To the rabbit, deer, turkey,snakes, coyotes, hawks and countless others it is perfectly useful, if not indispensable.
My need for order reveals itself in the neat lines and contoured edges of a recently mowed lawn…but, in that state, it provides no cover for the small game, and, therefore, no support system for the rest of the creatures that were here before me, and will be here when I am gone.
I am merely a caretaker. If i choose, i can overwhelm this property and beat it back and level it out until I shape it into what I think i need. But, in the end, the tiny weeds will eventually get it back. this year, next year, in a hundred years, but they will get it back.
So, (whew) all of this is to say that merely holding title to land is easy. But the boards and paint, the male roof and the female hearth are really easy to build and maintain by comparison. In fact, far too many people over-spend on these things, and never factor in what it costs to keep land healthy.

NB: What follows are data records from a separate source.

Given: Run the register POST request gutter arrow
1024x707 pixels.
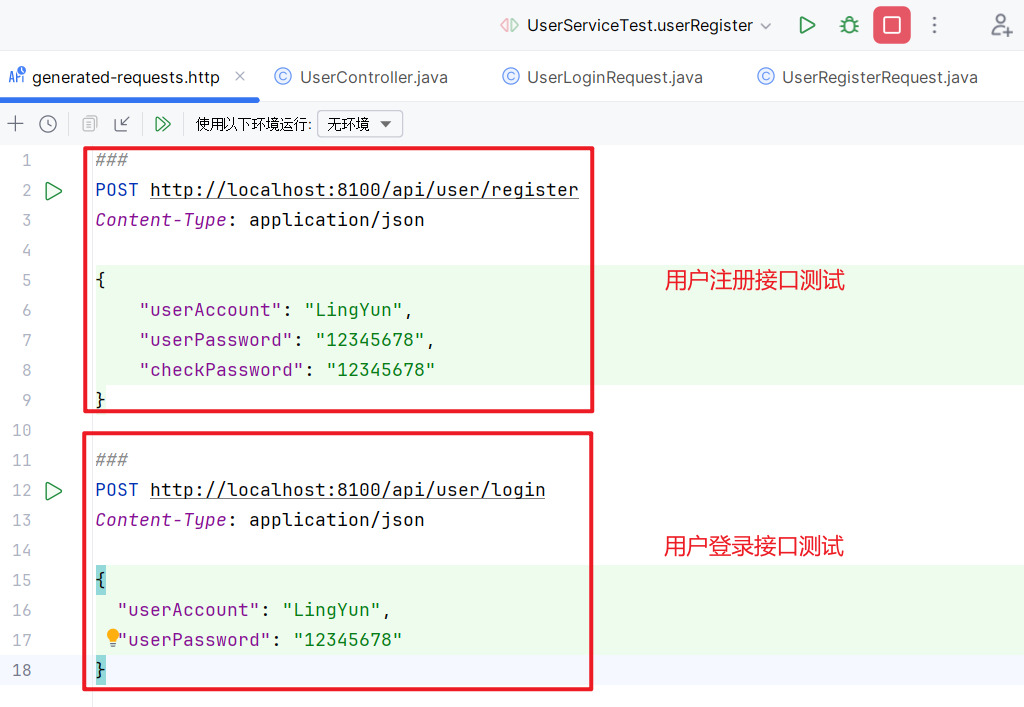Looking at the screenshot, I should (x=54, y=190).
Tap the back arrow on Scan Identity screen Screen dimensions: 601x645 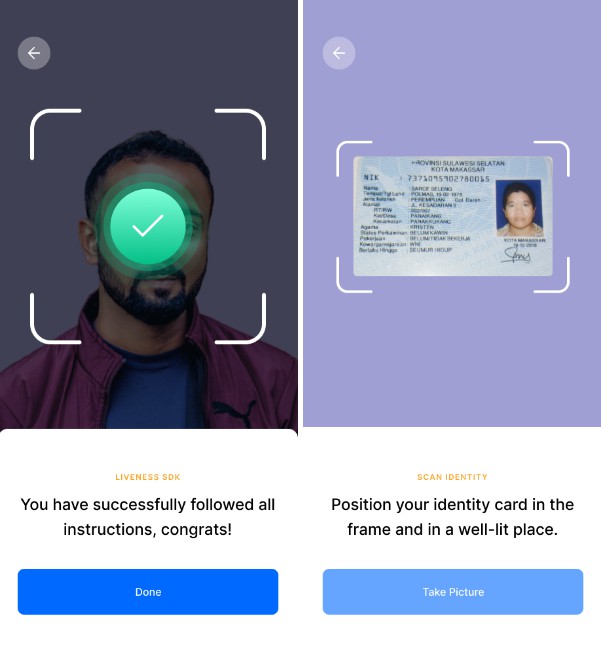(x=339, y=53)
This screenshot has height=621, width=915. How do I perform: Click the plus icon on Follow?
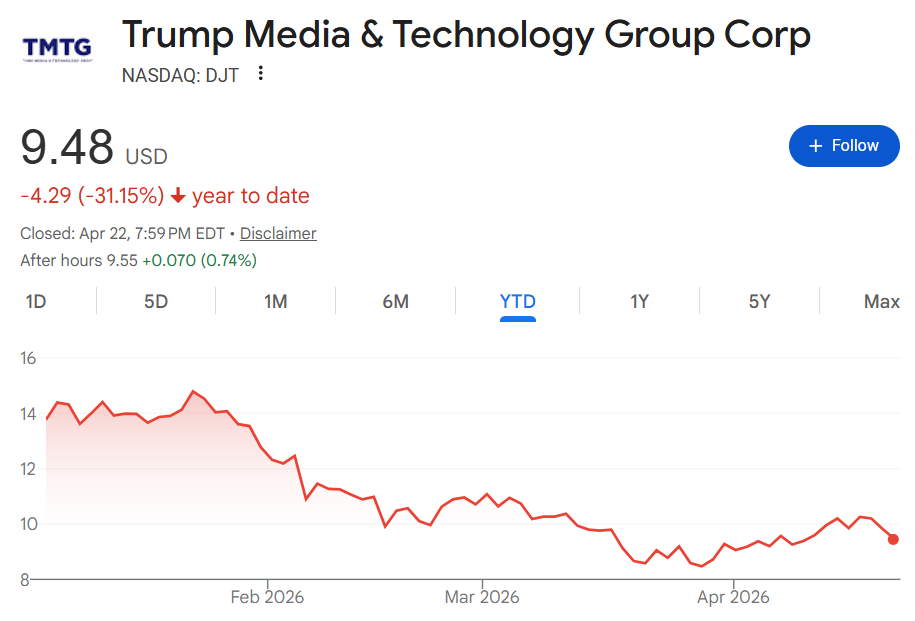816,146
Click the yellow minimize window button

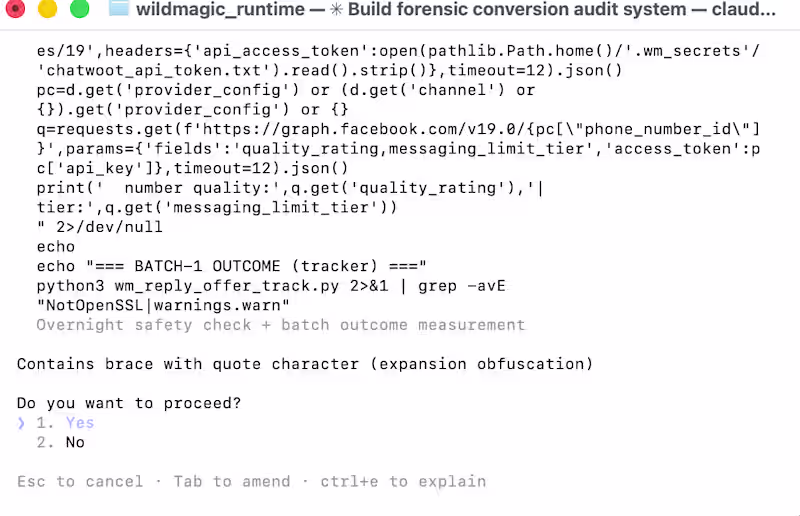click(x=47, y=8)
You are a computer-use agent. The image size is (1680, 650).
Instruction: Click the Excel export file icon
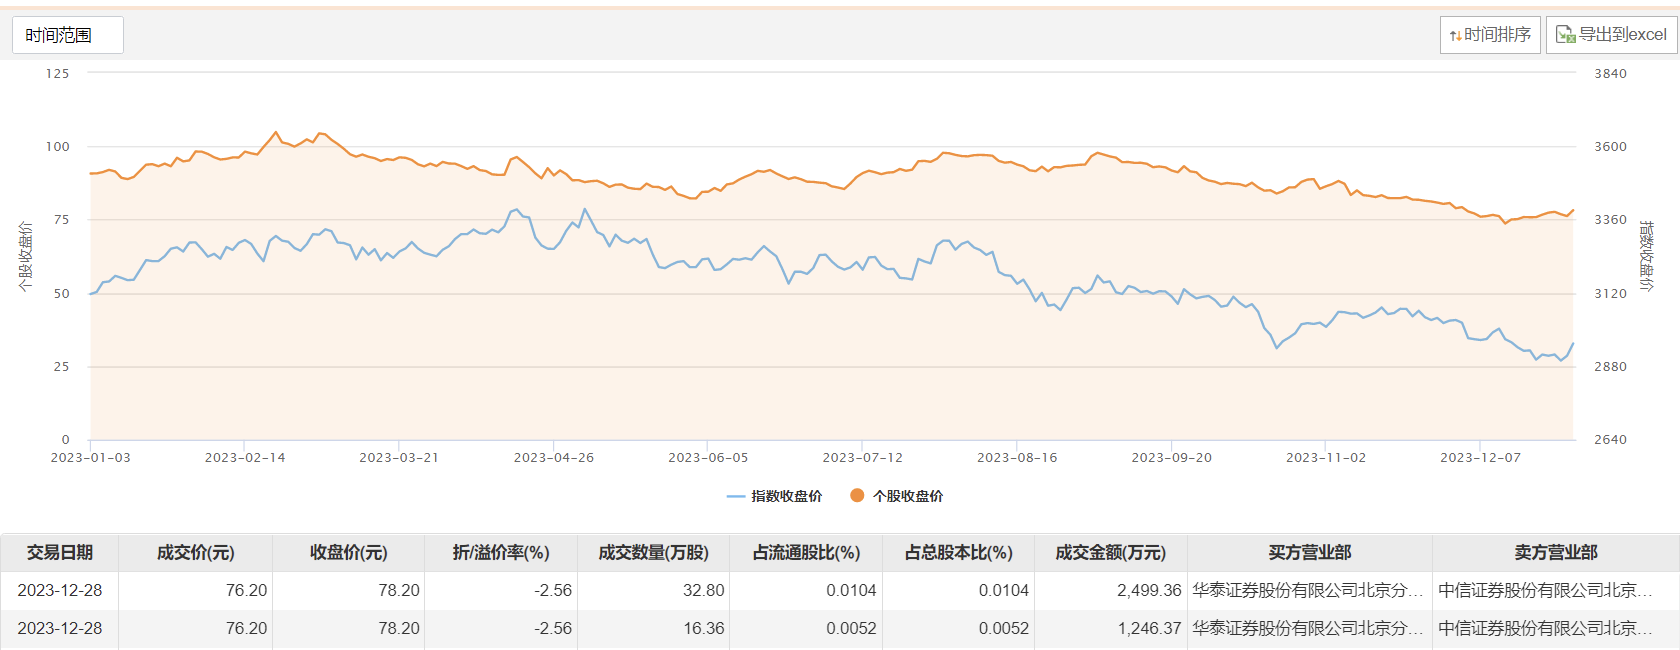(x=1565, y=35)
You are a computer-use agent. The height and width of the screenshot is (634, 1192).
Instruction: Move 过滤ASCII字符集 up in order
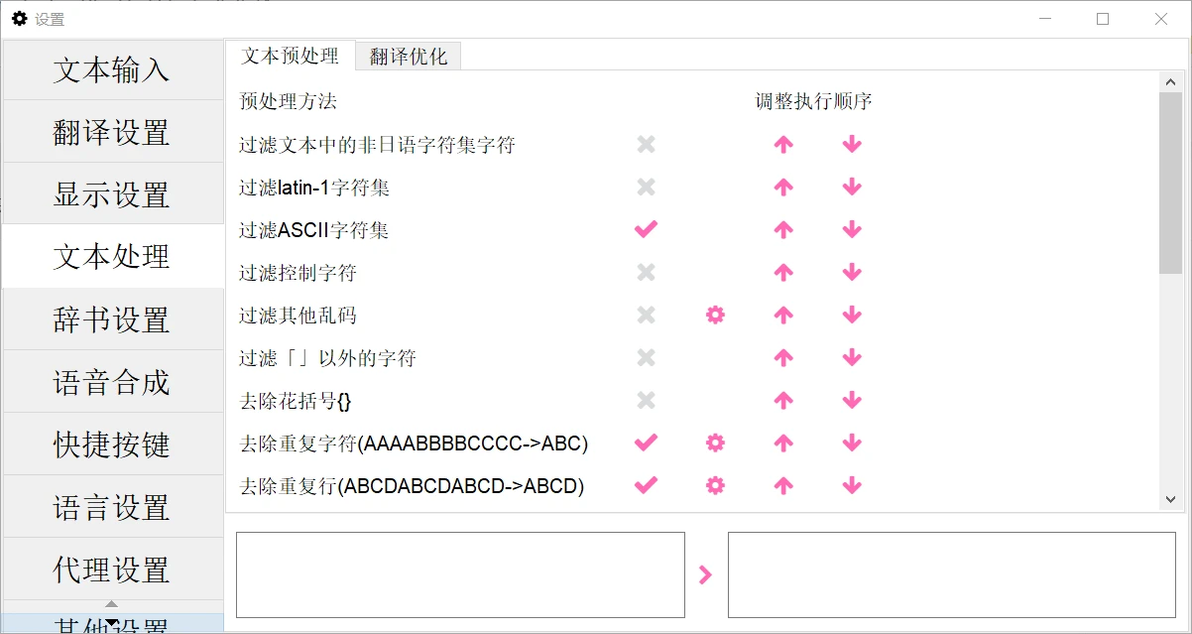783,230
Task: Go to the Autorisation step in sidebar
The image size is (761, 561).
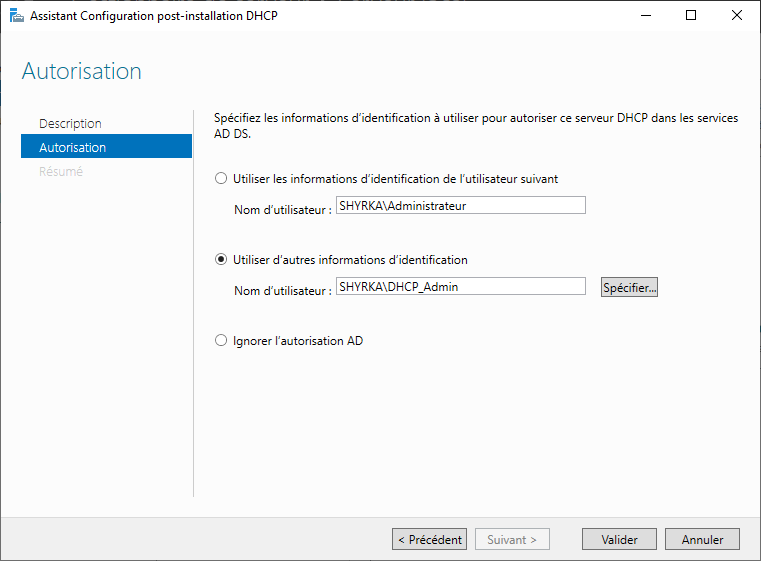Action: click(x=72, y=148)
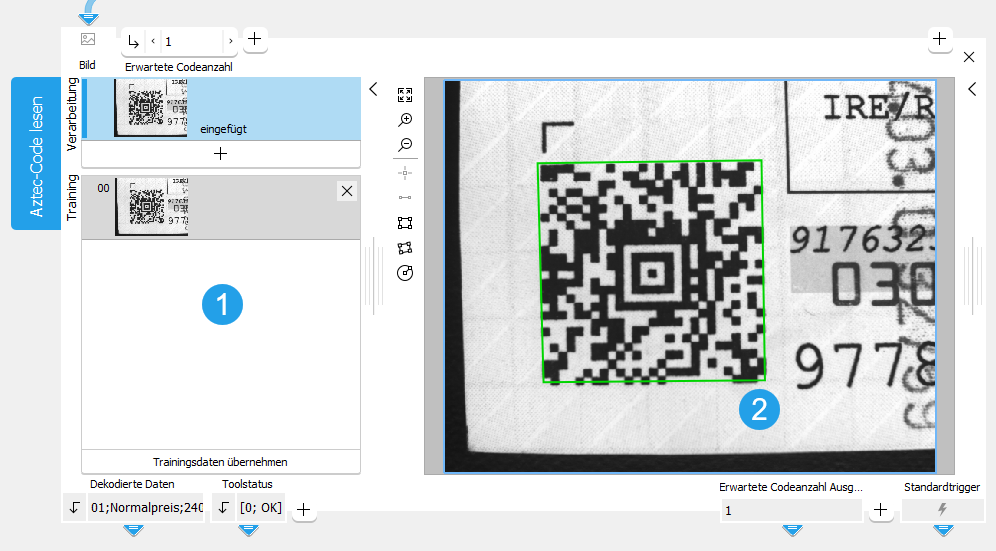Viewport: 996px width, 551px height.
Task: Expand the Dekodierte Daten output arrow
Action: tap(74, 508)
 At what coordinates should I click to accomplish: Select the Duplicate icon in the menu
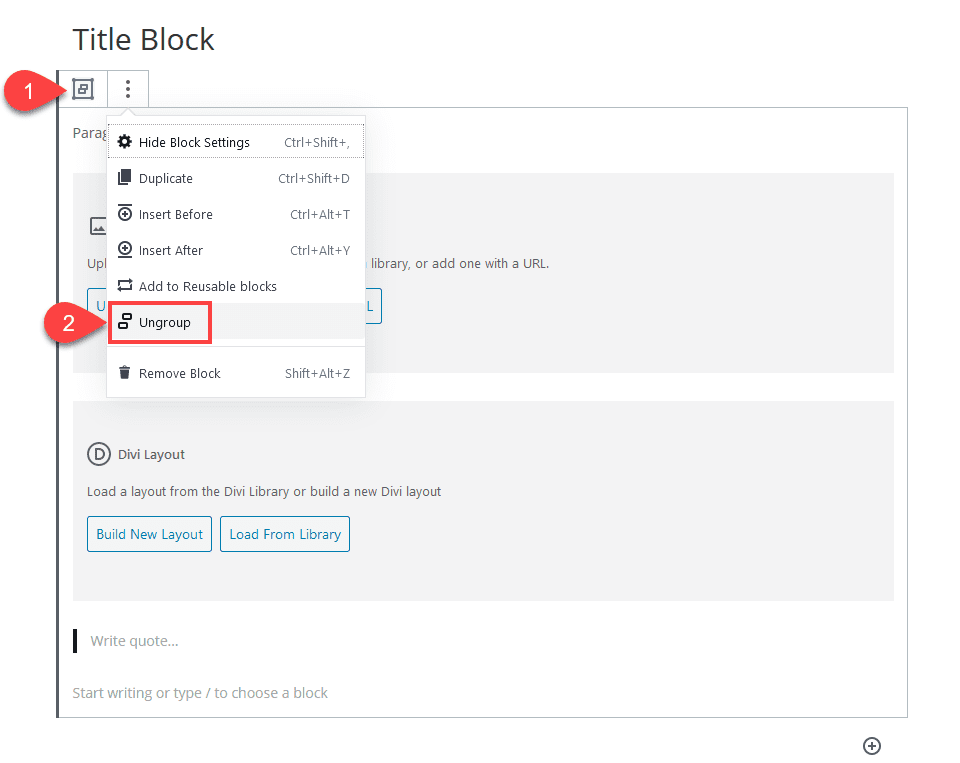[124, 178]
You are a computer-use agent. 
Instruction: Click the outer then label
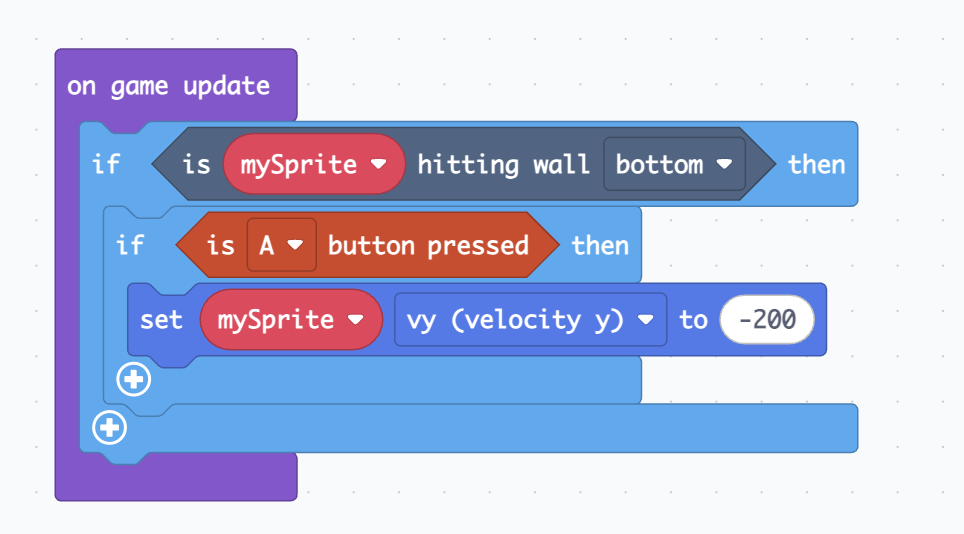click(816, 164)
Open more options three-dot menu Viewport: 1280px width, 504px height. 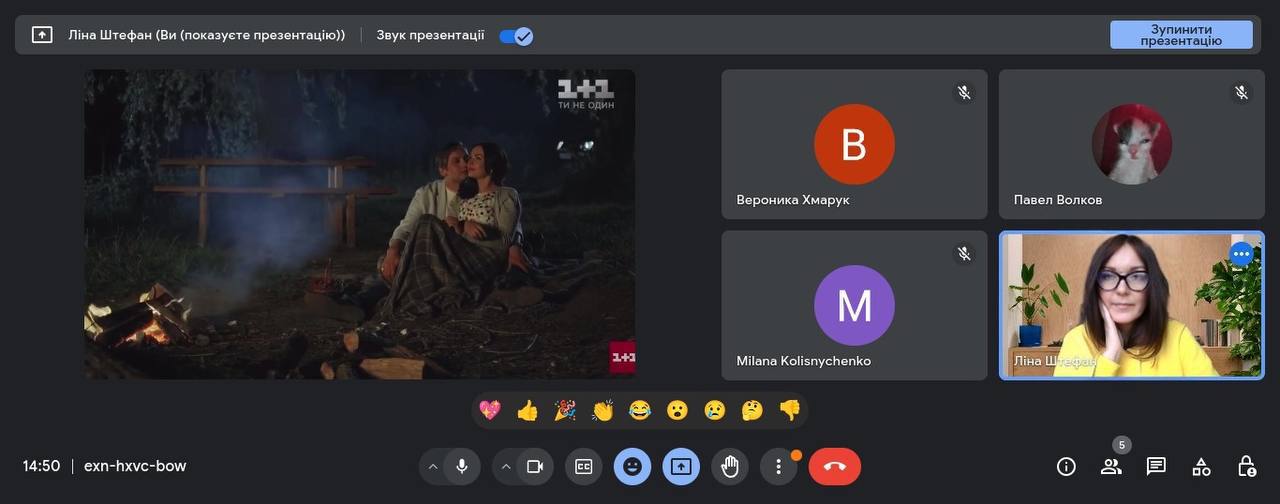(x=778, y=466)
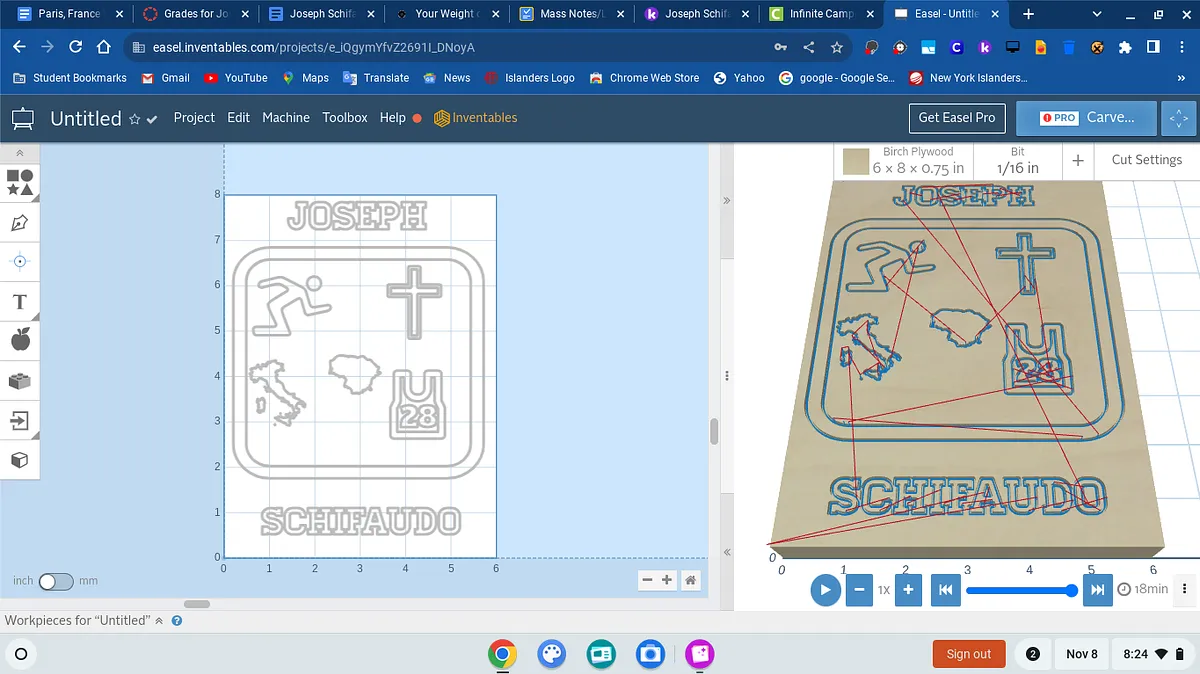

I’m sure the spirits who reside on this land spend a great deal of time laughing at my attempts to control more than i am able….I hope they know I just want to make it better than i found it.
The connection to the land itself makes sense to me. The rhythms of the place I am from beat in my pulse. When I’m far away for any length of time, I find myself always waiting as though for the sound of a voice I can no longer hear.
My family is literally made of the land of our ancestral homestead. For generations we raised almost all of our own food on it and of it. During the Great Depression, when others were having fewer children for fear of not being able to feed them, my father’s generation was large and thriving. Clothes might be iffy, but good food they had, because it came from the land itself. And that has imprinted definite effects upon us, among other things iron teeth that average one cavity per lifetime.
You want to grow things, you said, so paying attention to the land itself makes sense, the soil, the water, the light patterns, and so on. Houses, as you said, are temporary, but the earth you will be growing things in is much less so.
Squirrel Queen! You crack me up.
Coble, I hear you. And, yeah, that is useful to me to think about, not just in terms of what happened with that house, but in terms of what I’m looking for and why certain houses feel good to me and others don’t. Hmm. I’m going to be thinking on that.
Yeah, Mack, but/and don’t you see how envious I am of you in that regard? Not that I want to work as hard as you do! Shoot, I don’t even want to do my dishes. But I want to come to know and think about a place the way you think about your place.
I love Helen’s observation that she is literally made out of the land of of her people.
And that’s what I feel happening to you and I’m jealous.
I don’t think the kind of land that will make me feel that way will look like your land. But right now, I don’t know for sure what it will look like. I feel like I have to go try on some places.
And that back yard, at the house that didn’t work out, that gave me a sense of what I should be aiming for.
Well, then, that’s what that house was for, for you. To give you an idea about what would make you happy in a place. That’s not a bad job for a house to have, especially one that doesn’t sound like it would be all that good to live in right now.